Мэри Фрэнсис посмотрела на него, ища поддержки. Ей было необходимо услышать от него, что он не сделает ей ничего плохого, не заставит страдать, но Уэбб оставался странно замкнутым, словно ему было необходимо отстраниться от всего, чтобы довести дело до конца. Когда Мэри Фрэнсис призналась ему в своих опасениях, он дал ей выпить успокоительное, какой-то коктейль, очень приятный на вкус, напоминающий «Ангельскую воду». Когда же она попросила поподробнее рассказать, что он задумал, Уэбб напомнил ей, что у всех обрядов есть свои правила, у того, что ожидает ее, правил всего два: первое – полное доверие, второе – преданность. И если в сердце ее есть сомнения, они должны принять меры предосторожности.

– Пойми, останавливаться будет нельзя, – сказал он. – Если ты начнешь сопротивляться, мне придется связать тебя.

Он положил кинжал на постель рядом со жгутами.

В его глазах светился вопрос, ответить на который могла только она. Мэри Фрэнсис задрожала всем телом. Она протянула ему сложенные вместе руки.

– Сделай это сразу. Я не доверяю себе.

Уэбб наклонился за жгутом, а Мэри Фрэнсис вспомнила другое время и другое место, когда она вот так же протянула руки и поняла, что этот жест всего лишь подготовка. Вся ее жизнь была подготовкой к этому мгновению. Она еще не испытывала то, что требовалось от нее сейчас.
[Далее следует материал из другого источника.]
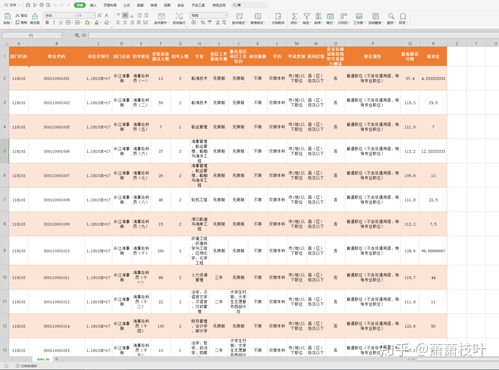Image resolution: width=499 pixels, height=370 pixels.
Task: Open the font size dropdown
Action: tap(85, 15)
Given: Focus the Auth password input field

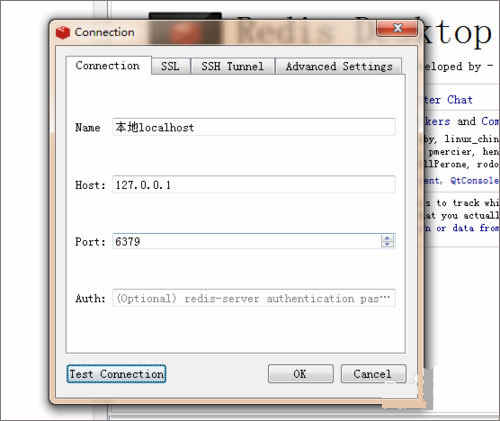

Она никому никогда полностью не доверялась, и ничему не была предана всем сердцем.

Это было связано с огромным риском, правда, сейчас она не могла вспомнить почему. Но это уже не важно. Сейчас важно одно: она готова пойти на риск, здесь, сейчас, с Уэббом.

Глава 25

«Все это я делаю ради любви». Мэри Фрэнсис не знала, от чего у нее в горле комок: от слез или смеха. Она напоминала себе цветок, подхваченный ураганом. Дрожь не проходила. Мэри Фрэнсис не представляла, что может быть хуже, а он ведь еще даже не коснулся ее, только опять надел на нее свою шелковую рубашку. Затем Уэбб уложил ее на кровать, связал запястья и привязал их к изголовью, а потом, по ее просьбе, привязал и ноги.
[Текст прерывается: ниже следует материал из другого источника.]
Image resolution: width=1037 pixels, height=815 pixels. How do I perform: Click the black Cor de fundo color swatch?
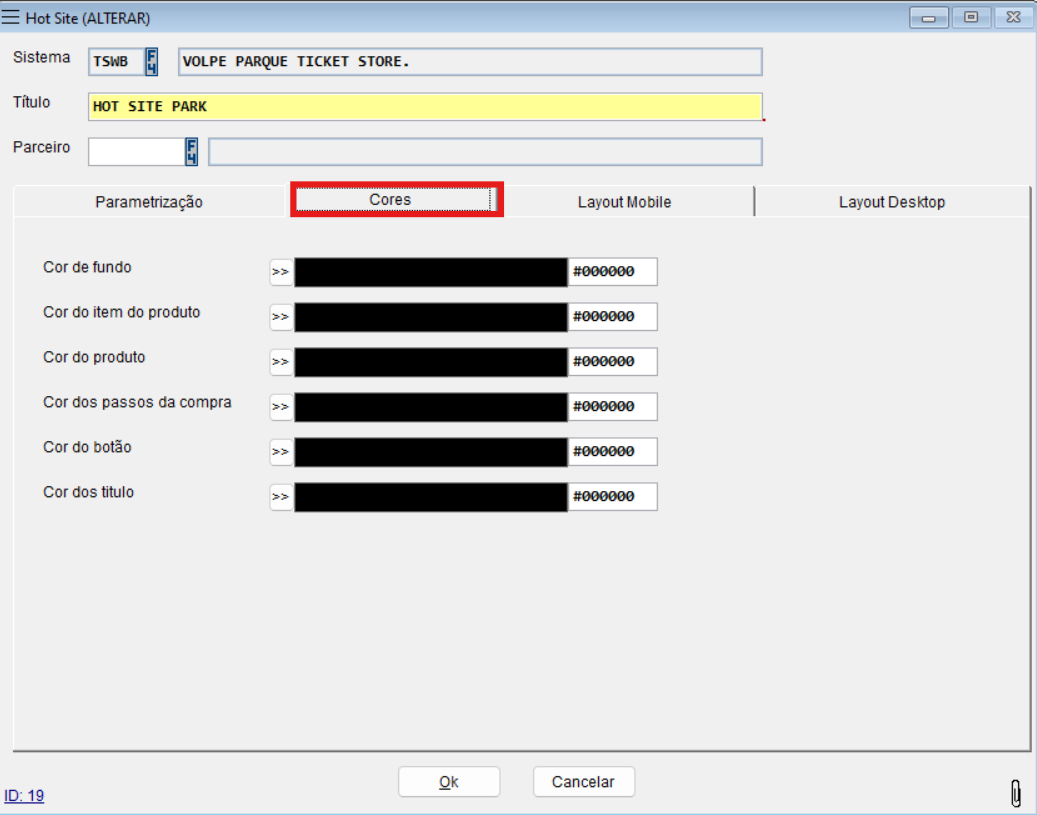pyautogui.click(x=431, y=272)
Она попросила Уэбба привязать ее покрепче, так как с доверием и преданностью у нее обстояло не очень хорошо. Он пообещал выполнить просьбу, но Мэри Фрэнсис была не в состоянии отличить нежные касания его рук от шелковистых ласк жгутов. Она едва дышала и почти не чувствовала, что привязана, быть может, потому, что очень старалась лежать неподвижно.